On the opposite side of the scale, Vancouver ranked as the most unaffordable metropolitan area at a whopping 9.3 ratio.  Sydney was second at a 9.1 and the Sunshine Coast down in Australia rounded out the top 3 at a 9.0.  Interestingly, while New York City and San Francisco may have the highest cost of living, their higher income levels somewhat make up for this giving them a ratio of 7.0.

A lot of this isn’t anything new, however it does provide an exceptional and entertaining reference for anyone looking to move sometime in the near future.  You can find the full pdf on the Demographia International site.

Finalists Announced for First Ever ‘Reburbia’ Competition

Recently, Dwell Magazine and Inhabitat.com hosted the first ‘Reburbia’ competetion ever.  The competition is aimed at generating new and innovative ideas for how we envision our suburbs.  The finalists have now been announced and are currently being voted on.  I will say that some of the ideas are pretty radical, but all offer some value for what may work in our not too distant future.  One finalist suggests using air traffic as another mode of public transport.  Of course, this may seem inefficient and difficult to envision right now, but does seem like a viable option in the future.  Currently, the ‘Urban Sprawl Repair Kit’ leads in voting.

The Fall of Dubai?

Fast Company posted an excellent article on the state of Dubai during the recession (entitled Bye-Bye Dubai).  During the economic prosperity that took place during most of this past decade, Dubai was the prime example of unnecessary excess.  However, with the prolonged recession, Dubai has taken a turn for the worse.  Some of the statistics the article provide a shocking reality:

  • 50% of the developments have been stalled or are cancelled
  • The stock market has dropped 70% from the peak
  • Housing prices are down 41%

Some of the stalled and cancelled developments include Dubailand (a huge collection of theme parks, hotels and shops), a Tiger Woods golf course and even a underwater hotel.  And according to the article, what is left of the city is empty streets and houses.

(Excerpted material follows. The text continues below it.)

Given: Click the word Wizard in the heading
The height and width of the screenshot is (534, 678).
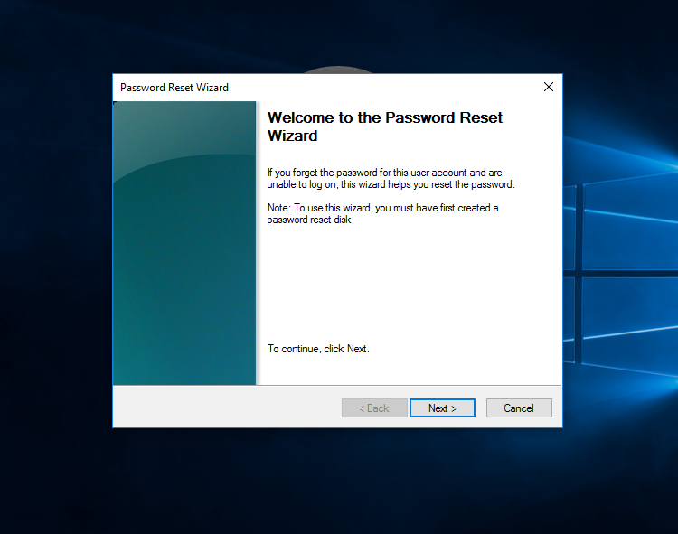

With a city that depended on a high amount of immigrants and foreign labourers, it’s not surprising that many of these people that flocked to the city during the good times have left for greener pastures.  Unfortunately, the many South Asians and Indians that were overworked and abused building the hundreds of developments over the last several years now are the ones that have found themselves unable to leave.

For the majority of this past decade, Dubai has been reshaping it’s urban fabric more quickly than many thought possible.  Unfortunately, it’s excessive developments and rush to become one of the world’s great cities may have finally caught up with it.  While the Burj Dubai (now the tallest building in the world at well over 2000 feet) will be a reminder of the good times, the many empty houses and shops will be reminder of the current ones.

Sydney to Introduce ‘Homophobic Free Zones’

Apparently, the Sydney city council has voted in favour of creating ‘homophobic free zones’ in certain districts of the Aussie city.  Measures will be taken at in these distrcits including bars possibly losing late night trading privelages if they places do not adhere to being completely homophobic free.  Interestingly enough, the only member of the council to vote against this idea was the only gay member of the city council calling the plan a gimmick.  Does anyone else think this concept sounds a bit out there?  Shouldn’t all districts of all cities be homophobic free?  To me, this whole concept undermines the fact that gay men and women should be treated fairly wherever they go and perhaps could lead to further segregation.